Airway Smooth Muscle
Intracellular calcium plays a major role in airway smooth muscle (ASM) contraction and relaxation. Altered airway reactivity to bronchoconstrictors versus bronchodilators underlies diseases such as asthma and the septic lung. Drugs used in clinical practice (e.g., anesthesia, critical care) often affect intracellular calcium (Ca2+) concentration of ASM. The laboratory is currently focused on the following aspects of Ca2+ regulation (and dysregulation) in ASM:
- Neurotrophins in the Airway. Neurotrophins are growth factors known to influence the structure and function of neurons. We have recently discovered that neurotrophins are expressed in airway smooth muscle, and that some neurotrophins (BDNF and NT4 acting via TrkB) enhance bronchoconstrictor responses while others (NT3, acting via TrkC) inhibit responses. Based on these exciting data, we are using biochemistry, molecular biology, and Ca2+ imaging to investigate the ASM signaling mechanisms activated by TrkB and TrkC, especially those dealing with Ca2+ regulation (SOCE, sarcoplasmic reticulum, mitochondria), force regulation (rho-kinase), and cell proliferation and survival (PI3/Akt, Erk1/2). These studies are being extended to interactions between neurotrophins and inflammatory cytokines such as TNFα and IL-13, and with smoking and secondhand smoke exposure.
- Cigarette Smoke Exposure and the Airway. Both smoking itself and secondhand smoke exposure are known risk factors for airway diseases including lung cancer. We are currently examining changes in airway smooth muscle structure and function induced by cigarette smoke exposure using both human tissues and, in collaboration with the Department of Pulmonary Medicine, mouse models of smoke exposure. Signaling mechanisms such as neurotrophins, cytokines, and gasotransmitters such as carbon monoxide and hydrogen sulfide are being examined.
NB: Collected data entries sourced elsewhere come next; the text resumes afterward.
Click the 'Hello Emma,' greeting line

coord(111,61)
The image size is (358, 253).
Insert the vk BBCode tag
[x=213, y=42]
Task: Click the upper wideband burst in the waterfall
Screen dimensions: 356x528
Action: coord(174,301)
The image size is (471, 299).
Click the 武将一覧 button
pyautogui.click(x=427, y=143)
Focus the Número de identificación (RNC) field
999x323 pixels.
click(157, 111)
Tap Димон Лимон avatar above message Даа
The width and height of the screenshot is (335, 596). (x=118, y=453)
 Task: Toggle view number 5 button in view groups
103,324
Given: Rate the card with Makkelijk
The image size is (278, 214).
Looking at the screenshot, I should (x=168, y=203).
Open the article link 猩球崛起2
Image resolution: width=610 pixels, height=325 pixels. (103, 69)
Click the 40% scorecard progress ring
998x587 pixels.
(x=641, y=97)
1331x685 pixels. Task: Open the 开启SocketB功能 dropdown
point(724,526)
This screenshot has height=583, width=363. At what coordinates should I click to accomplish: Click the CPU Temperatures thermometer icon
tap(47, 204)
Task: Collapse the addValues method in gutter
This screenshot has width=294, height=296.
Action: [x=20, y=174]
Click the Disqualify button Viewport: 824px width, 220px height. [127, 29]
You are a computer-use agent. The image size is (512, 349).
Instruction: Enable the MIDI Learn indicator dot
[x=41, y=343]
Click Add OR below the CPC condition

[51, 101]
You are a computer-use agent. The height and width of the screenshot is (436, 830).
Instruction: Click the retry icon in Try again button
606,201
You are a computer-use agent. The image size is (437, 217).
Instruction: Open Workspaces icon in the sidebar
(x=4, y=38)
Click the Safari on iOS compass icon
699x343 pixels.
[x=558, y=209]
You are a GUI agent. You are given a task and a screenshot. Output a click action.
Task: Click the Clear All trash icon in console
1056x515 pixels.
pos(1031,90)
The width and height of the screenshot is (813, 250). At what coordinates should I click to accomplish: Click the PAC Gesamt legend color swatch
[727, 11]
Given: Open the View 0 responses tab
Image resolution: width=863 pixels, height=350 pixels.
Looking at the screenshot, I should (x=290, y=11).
- Sex Steroids and Airway Tone. The incidence and severity of asthma and reactive airway disease differs between men and women. Menarche, pregnancy, and menopause as well as use of estrogen replacement therapy can influence the incidence and severity of symptoms. We are currently exploring how estrogens can influence the tone of airway smooth muscle by characterizing the intracellular signaling pathways modulated by estrogen receptor stimulation at the plasma membrane as well as in the nucleus. The focus is on regulation of intracellular Ca2+ as well as proliferation of airway smooth muscle cells with inflammation.